(Tarefa breve 1): Reproduza, do texto sobre a propriedade das minas, o trecho que vai de "proprietário do solo" até "Constituição republicana.".
(Tarefa breve 2): No texto sobre a propriedade das minas, a quem o art. 72, §17, da Constituição de 1891 atribuía as minas?
(Tarefa breve 3): Continue o texto sobre a propriedade das minas na Constituição de 1891 a partir da última frase apresentada.

== Trecho do texto ==

À União cabiam somente os minérios existentes nas suas terras, ao passo

que aos Estados pertenciam as minas situadas nos seus respectivos

territórios, excetuando-se, por suposto, as minas em território estadual que

estivessem em terras de domínio da União (art. 64) 1, e aos particulares

pertenciam as minas presentes no subsolo das suas terras. Vigia, portanto, o

princípio da acessão, pelo que a propriedade do subsolo seguia a do solo,

ambos indissociáveis.

Nesse sentido, o art. 72, §17, da Constituição de 1891, ao tratar do

direito de propriedade, estabelecia: “As minas pertencem aos proprietários

do solo, salvas as limitações que forem estabelecidas por lei a bem da

exploração deste ramo de indústria”. Como se nota da simples leitura do

referido dispositivo, o direito de propriedade sobre a mina – que detinha o

proprietário do solo – poderia ser objeto de limitações legais, visando à

melhor exploração das jazidas minerais. Isso revela a percepção do

constituinte de então, quanto à importância estratégica do setor mineral para

o país, de modo a justificar a intervenção estatal no sacrossanto direito de

propriedade, então protegido de modo quase absoluto pela liberal

Constituição republicana.

===
== Registros ==

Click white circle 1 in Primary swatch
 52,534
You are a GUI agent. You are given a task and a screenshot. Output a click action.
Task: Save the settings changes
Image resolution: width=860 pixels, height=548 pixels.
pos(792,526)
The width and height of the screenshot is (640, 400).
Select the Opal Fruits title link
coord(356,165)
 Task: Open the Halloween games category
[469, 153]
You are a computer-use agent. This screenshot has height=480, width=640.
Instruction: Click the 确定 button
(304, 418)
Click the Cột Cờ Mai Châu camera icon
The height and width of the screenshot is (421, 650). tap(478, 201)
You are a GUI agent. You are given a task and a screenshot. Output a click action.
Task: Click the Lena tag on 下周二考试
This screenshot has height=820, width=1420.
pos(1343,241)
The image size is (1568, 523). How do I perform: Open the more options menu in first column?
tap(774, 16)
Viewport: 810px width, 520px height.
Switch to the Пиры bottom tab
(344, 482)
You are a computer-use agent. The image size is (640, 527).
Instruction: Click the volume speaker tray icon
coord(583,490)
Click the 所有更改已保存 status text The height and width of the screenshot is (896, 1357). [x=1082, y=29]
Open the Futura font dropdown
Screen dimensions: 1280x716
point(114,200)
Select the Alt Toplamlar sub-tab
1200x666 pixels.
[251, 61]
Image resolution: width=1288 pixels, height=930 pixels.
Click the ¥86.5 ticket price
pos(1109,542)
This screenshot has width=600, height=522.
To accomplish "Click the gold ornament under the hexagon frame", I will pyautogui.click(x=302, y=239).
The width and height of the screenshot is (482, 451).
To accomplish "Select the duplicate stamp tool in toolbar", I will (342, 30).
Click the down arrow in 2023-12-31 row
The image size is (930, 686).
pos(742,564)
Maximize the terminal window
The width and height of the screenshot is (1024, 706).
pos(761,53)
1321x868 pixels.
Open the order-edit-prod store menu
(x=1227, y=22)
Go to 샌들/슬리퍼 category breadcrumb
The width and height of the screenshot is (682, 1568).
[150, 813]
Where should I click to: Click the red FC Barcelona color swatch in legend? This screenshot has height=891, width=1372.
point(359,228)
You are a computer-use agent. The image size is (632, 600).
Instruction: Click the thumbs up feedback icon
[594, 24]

===

(Resposta 1):
proprietário do solo – poderia ser objeto de limitações legais, visando à

melhor exploração das jazidas minerais. Isso revela a percepção do

constituinte de então, quanto à importância estratégica do setor mineral para

o país, de modo a justificar a intervenção estatal no sacrossanto direito de

propriedade, então protegido de modo quase absoluto pela liberal

Constituição republicana.

(Resposta 2): Aos proprietários do solo.

(Resposta 3):
Interessante consignar que o mesmo §17 do art. 72, antes de tratar da

propriedade das minas, refere-se ao direito de propriedade de modo amplo:

“O direito de propriedade mantém-se em toda a sua plenitude, salva a

1 Constituição brasileira de 1891, Art. 64: “Pertencem aos Estados as minas e terras

devolutas situadas nos seus respectivos territórios, cabendo à União somente a porção do território que for indispensável para a defesa das fronteiras, fortificações, construções militares e estradas de ferro federais” .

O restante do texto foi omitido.